● Task description
The data is to be repeated exactly, with the images removed.

--

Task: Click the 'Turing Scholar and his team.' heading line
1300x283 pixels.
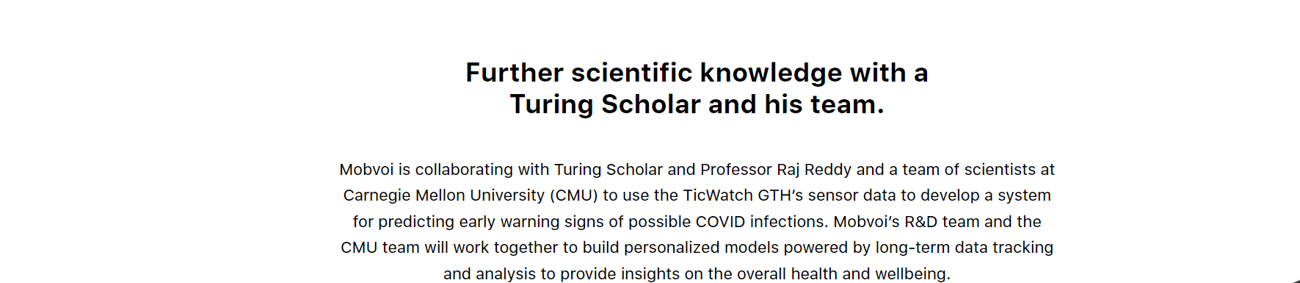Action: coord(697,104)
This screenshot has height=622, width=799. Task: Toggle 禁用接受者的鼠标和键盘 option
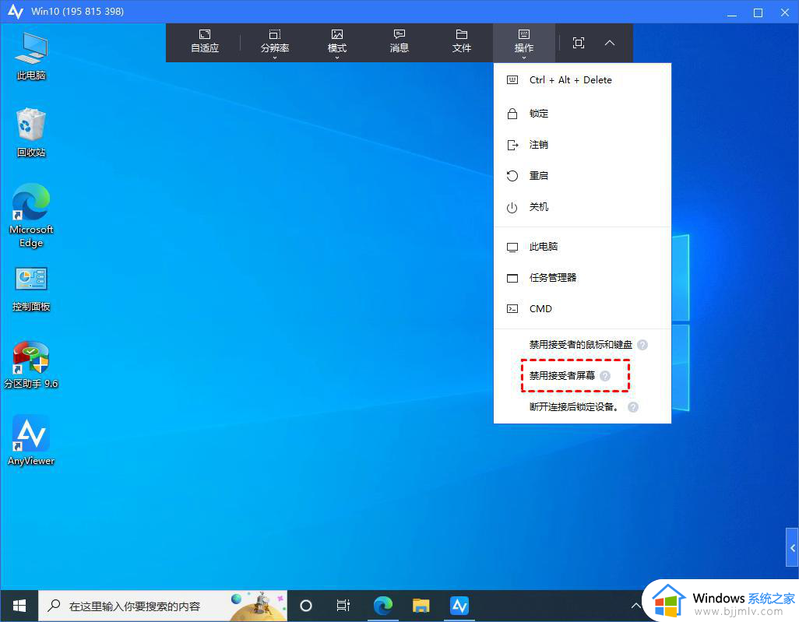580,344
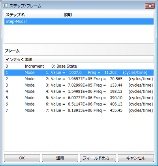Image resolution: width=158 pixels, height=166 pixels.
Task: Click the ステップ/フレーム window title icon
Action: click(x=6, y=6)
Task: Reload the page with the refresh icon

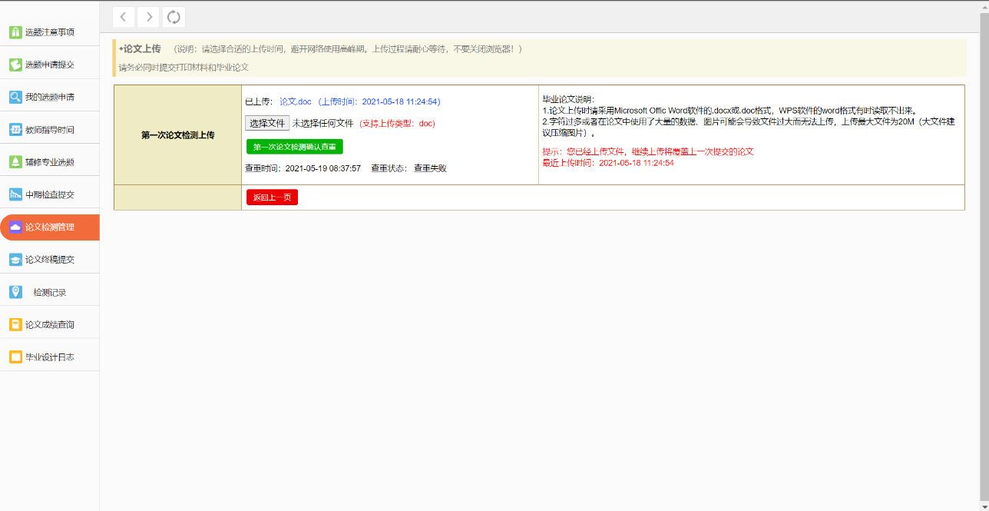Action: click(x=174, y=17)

--

● Solution to this problem
Task: Click the 'Turing Scholar and his team.' heading line
1300x283 pixels.
Action: coord(697,104)
This screenshot has height=622, width=799. Task: Toggle 禁用接受者的鼠标和键盘 option
580,344
Image resolution: width=158 pixels, height=166 pixels.
Task: Click the ステップ/フレーム window title icon
Action: click(x=6, y=6)
Task: Reload the page with the refresh icon

Action: click(x=174, y=17)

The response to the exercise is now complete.